Author Response File: Author Response.docx

Reviewer 3 Report

Comments and Suggestions for Authors

This study examines various aspects, including the effects of H₂O₂ treatment on reactive oxygen species, antioxidant enzymes, and hydrogen sulfide metabolism in tomato leaves. Followings are some comments to the study: (1) The experimental design is adequate, but there's a lack of detail in describing the methods, particularly in the selection of concentrations and the rationale behind the duration of treatments. A more thorough description would enhance the reproducibility of the study. (2) The connection between the observed effects and the underlying biochemical pathways could be explored more thoroughly. Include a discussion on how these findings align or contrast with existing literature. (3) The conclusion appropriately summarizes the findings but lacks depth in terms of future research directions. Elaborating on how this research could pave the way for new studies or applications in agriculture would be valuable. (4) In the References section, some recent studies could be added to provide a more current context to the research. Ensure that all references are up to date and relevant.

Comments on the Quality of English Language

Moderate editing of English language required

Author Response

1. The experimental design is adequate, but there's a lack of detail in describing the methods, particularly in the selection of concentrations and the rationale behind the duration of treatments. A more thorough description would enhance the reproducibility of the study.

Response: We sincerely thank you for your constructive suggestions on the MS. For the selection of appropriate concentration of H₂O₂ and treatment time, tomato leaves were treated with H₂O₂ at concentrations of 500 µmol/L, 1 mmol/L, 10 mmol/L, and 100 mmol/L respectively, and the leaf phenotypes were recorded for 5 days, and thus the treatment time of 8 h and 10 mmol/L were selected as the treatment procedure promoted leaf senescence obviously. This information was added in Material and Method part in the revised MS.

 

2. The connection between the observed effects and the underlying biochemical pathways could be explored more thoroughly. Include a discussion on how these findings align or contrast with existing literature.

Response: Thanks for your suggestion. Based on your suggestions we have made improvements in the discussion section. Please see the revision in our resubmitted manuscript.

 

3. The conclusion appropriately summarizes the findings but lacks depth in terms of future research directions. Elaborating on how this research could pave the way for new studies or applications in agriculture would be valuable.

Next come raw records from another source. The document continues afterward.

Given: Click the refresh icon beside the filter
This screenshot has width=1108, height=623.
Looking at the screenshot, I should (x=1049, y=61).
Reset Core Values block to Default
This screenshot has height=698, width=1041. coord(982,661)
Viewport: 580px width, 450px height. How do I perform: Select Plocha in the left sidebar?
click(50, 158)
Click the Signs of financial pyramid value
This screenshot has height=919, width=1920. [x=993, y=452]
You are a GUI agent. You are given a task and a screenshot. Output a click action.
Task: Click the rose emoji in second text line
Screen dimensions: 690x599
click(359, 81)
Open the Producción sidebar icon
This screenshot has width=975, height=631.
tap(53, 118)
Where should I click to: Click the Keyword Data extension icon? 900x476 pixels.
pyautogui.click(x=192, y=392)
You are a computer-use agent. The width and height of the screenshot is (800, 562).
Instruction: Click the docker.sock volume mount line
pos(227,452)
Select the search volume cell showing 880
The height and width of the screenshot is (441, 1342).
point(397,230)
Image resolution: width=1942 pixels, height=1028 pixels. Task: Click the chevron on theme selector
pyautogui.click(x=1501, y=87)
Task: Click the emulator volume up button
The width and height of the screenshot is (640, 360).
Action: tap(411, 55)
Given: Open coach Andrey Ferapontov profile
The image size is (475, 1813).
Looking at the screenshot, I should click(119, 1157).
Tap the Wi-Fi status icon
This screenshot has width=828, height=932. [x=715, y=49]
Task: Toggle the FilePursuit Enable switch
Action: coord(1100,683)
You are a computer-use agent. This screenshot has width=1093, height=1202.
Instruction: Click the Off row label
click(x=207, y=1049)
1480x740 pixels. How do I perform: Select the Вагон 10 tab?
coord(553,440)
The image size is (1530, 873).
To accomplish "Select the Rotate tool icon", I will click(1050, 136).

Response: Thank you for your valuable suggestions, which we have added to the discussion section of the article on the significance of studying this topic and our outlook for the future. We have added the following :“Controlling senescence can greatly improve crop yields and other plant characteristics, such as extending shelf life, especially in light of potential future food shortages and the use of plants as bioenergy sources [32]. Understanding how leaf senescence is regulated will help control senescence in the future, either through genetic modification or manipulation of key environmental triggers [33]. In the present work, we found that H₂O₂ could act a signal to promote leaf senescence by inhibiting H₂S production. Thus, genetic manipulation on H₂O₂ metabolism-related genes such SOD, CAT and POD may provide a valuable tool to delay leaf senescence in crop or horticulture plants, thereby improving the yield. Please see the revision on line 301-309.

 

4. In the References section, some recent studies could be added to provide a more current context to the research. Ensure that all references are up to date and relevant.

Response: Thank you very much for your advice. Based on your suggestions, we have updated and checked the references. Please see the revision in our resubmitted manuscript.

Author Response File: Author Response.docx

Round 2

Reviewer 1 Report

Comments and Suggestions for Authors

The authors have addressed the reviewer's comments in the revised manuscript. I appreciate these efforts.